Cambia il funzionamento metabolico
Secondo gli esperti, dunque, anche con il digiuno intermittente si dimostra una “flessibilità metabolica”, che non danneggia il regolare funzionamento cognitivo. Verrebbe, quindi, smentito il timore di un calo di performance, insieme alla convinzione che il cervello, per mantenere le sue prestazioni in condizioni ottimali, avrebbe bisogno di un apporto costante costante di zuccheri – in termini di glucosio – e pasti regolari. Anche a livello cerebrale, quindi, si verificherebbe un cambio metabolico già noto a livello organico generale, in un contesto di digiuno intermittente.

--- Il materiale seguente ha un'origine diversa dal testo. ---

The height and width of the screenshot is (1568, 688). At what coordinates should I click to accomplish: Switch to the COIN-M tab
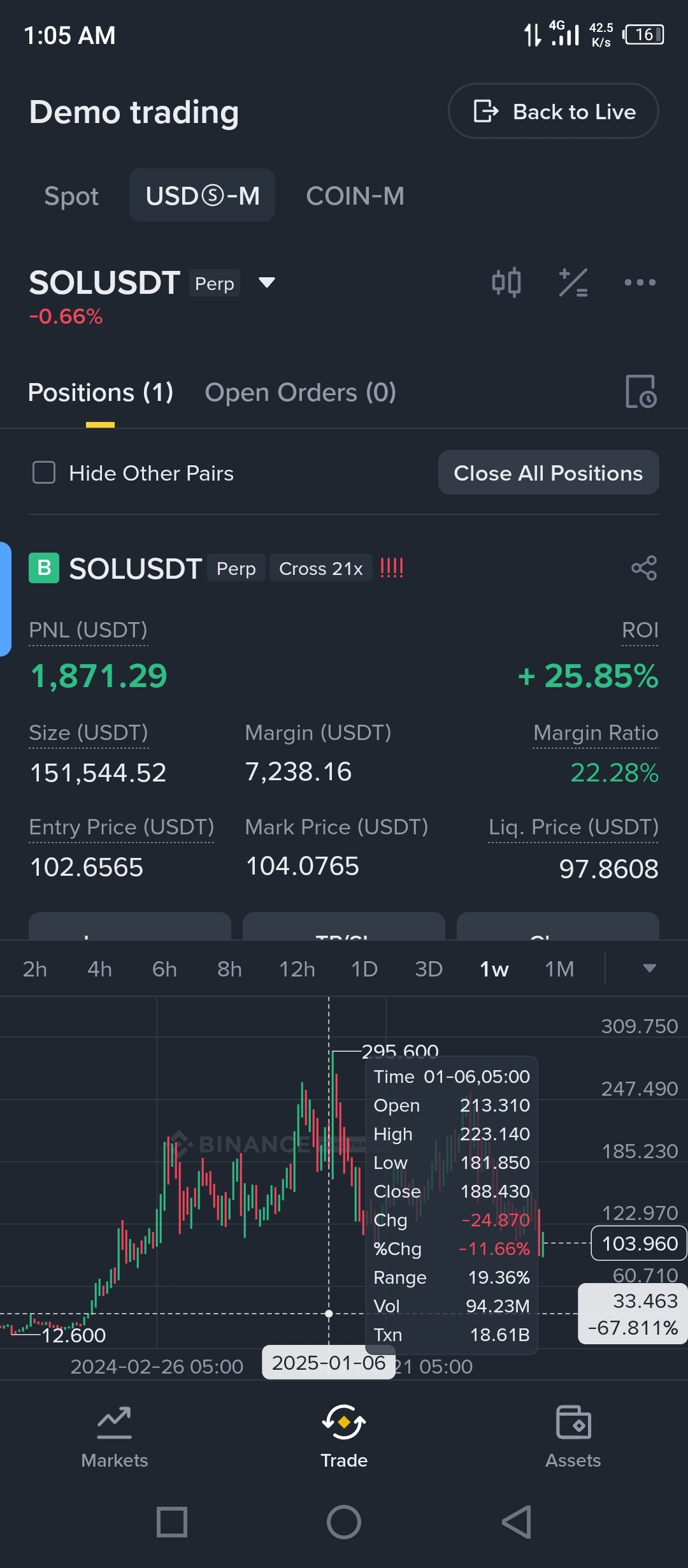click(x=355, y=196)
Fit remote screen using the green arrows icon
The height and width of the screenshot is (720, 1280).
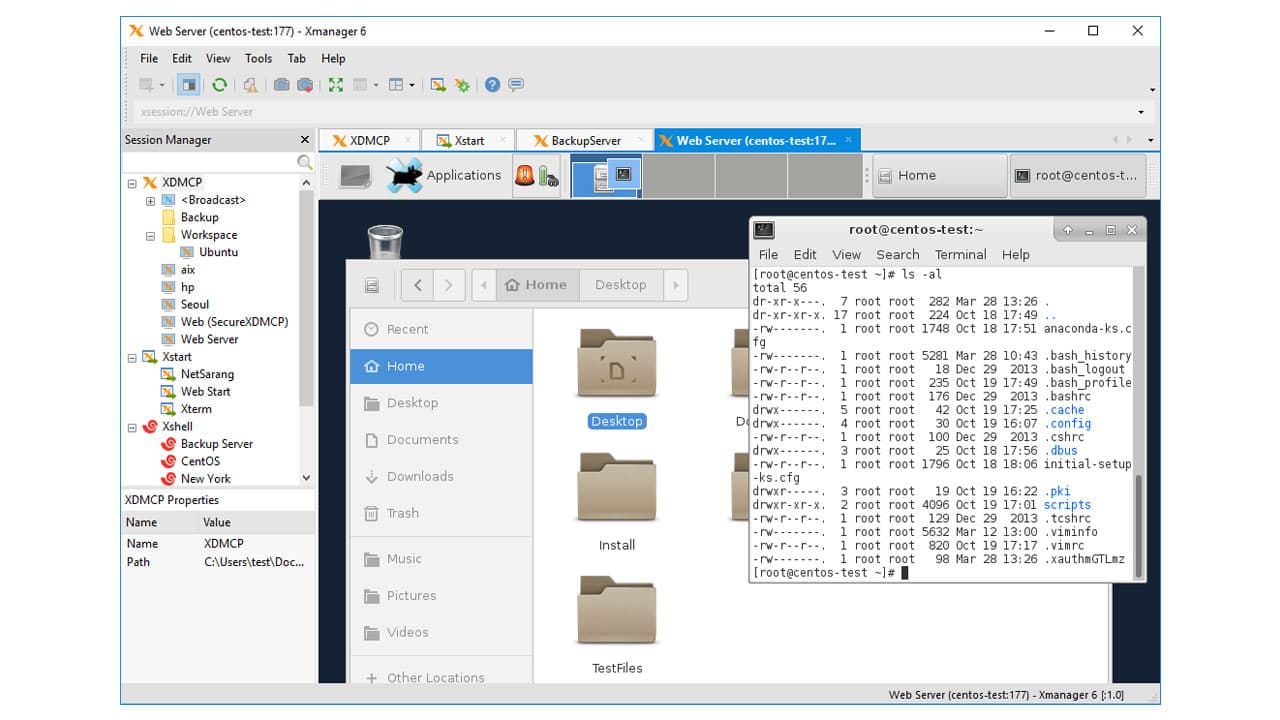tap(336, 84)
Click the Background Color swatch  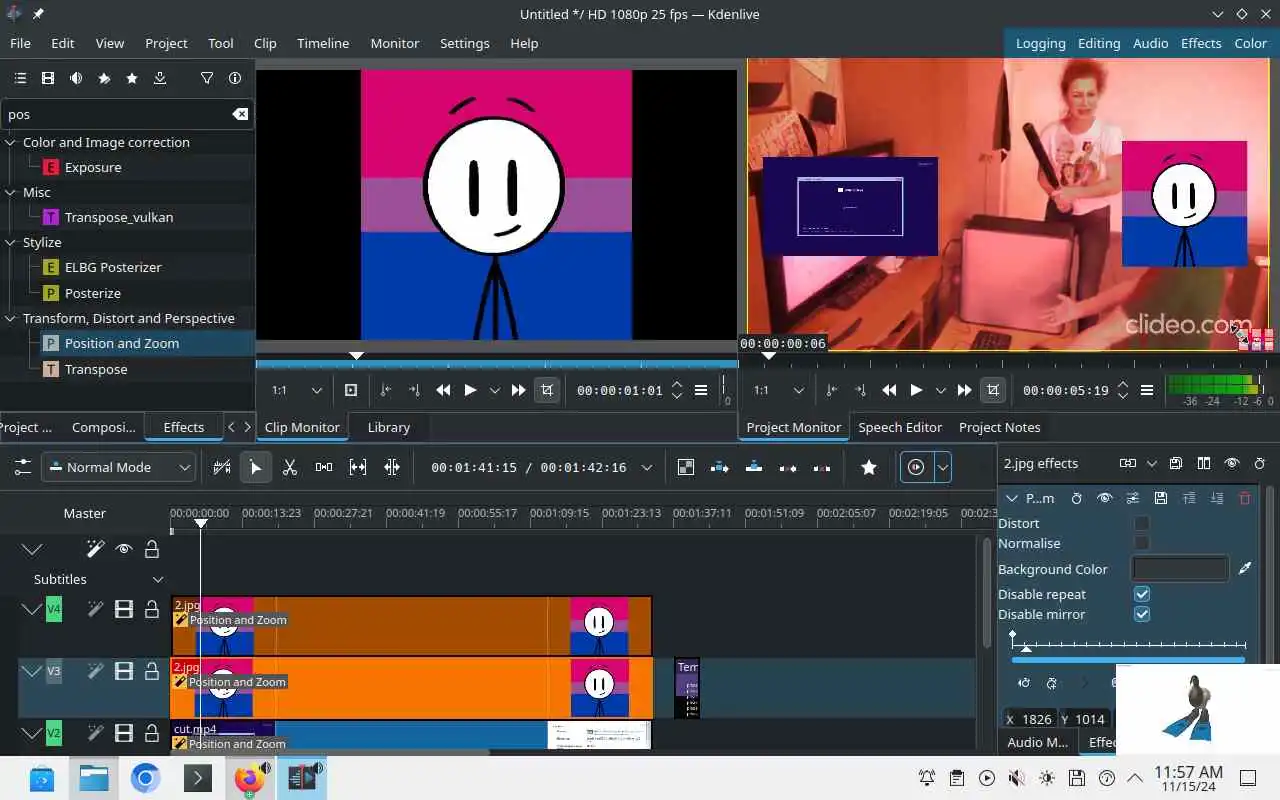[1179, 569]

I benefici in termini metabolici
Il digiuno intermittente, infatti, viene apprezzato anche dall’Associazione Nazionale Diabetologi per i potenziali benefici nella regolazione dei livelli di glicemia, a patto che sia effettuato sotto controllo medico. In soggetti nei quali non si possa andare incontro a effetti negativi, dunque, si potrebbe ottenere una riduzione del rischio di diabete di tipo 2, insieme al processo di detox noto anche come “autofagia”. Si tratta del meccanismo che si innesca in caso di digiuno, appunto, e che porta a distruggere le cellule “vecchie”, lasciando più spazio a quelle più giovani e sane, favorendo una rigenerazione complessiva.
Pro e contro
Ai benefici indicati anche dai diabetologi, però, si accompagna una certa prudenza da parte di tutti gli esperti di alimentazione. Gli effetti positivi, infatti, tenderebbero a ridursi nel lungo periodo e non sarebbero semplici da ottenere per tutti, a causa della difficoltà di mantenere una certa aderenza a questo tipo di regime alimentare. Inoltre, un’analisi condotta dal Centro di Ricerche Cliniche Mario Negri sottolinea un altro aspetto cruciale: il digiuno intermittente contribuisce al dimagrimento, ma principalmente perché porterebbe a mangiare meno. Il rischio, quindi, sarebbe di riprendere il peso perduto non appena tornati a un’alimentazione più standard e regolare.
Cosa accade sul periodo
Tutti gli esperti mettono in guardia dalla possibilità che un ritorno ad abitudini alimentari normali possa comportare una ripresa dell’apporto calorico e dunque anche di chili. Va anche considerato, secondo i nutrizionisti, che il digiuno intermittente andrebbe seguito solo dietro supervisione di un professionista che non solo indichi cosa mangiare, per evitare carenze alimentari, ma anche ‘quando’: i benefici di un digiuno intermittente, infatti, sarebbero maggiori se i pasti fossero concentrati nella fascia oraria tra le 7 e le 15, soprattutto per migliorare la sensibilità all’insulina e il controllo della glicemia. Al momento, comunque, molti studi sono ancora in corso e in fase preliminare, dunque spesso condotti su campioni animali.
Attenzione ai bambini
Un punto fondamentale sul quale c’è unanimità, infine, riguarda l’età dei soggetti che possono essere sottoposti a digiuno intermittente. Questo tipo di alimentazione, infatti, è altamente sconsigliata nella fascia pediatrica e, più in generale, nei giovani. Per chi è in fase di crescita, infatti, non dovrebbe mai venire meno un corretto e regolare apporto energetico. È uno dei motivi per i quali gli esperti di alimentazione consigliano sempre, ad esempio, di non far mai saltare la colazione ai figli, dal momento che rappresenta un momento importante per la nutrizione dei ragazzi e dei bambini (ma anche degli adulti).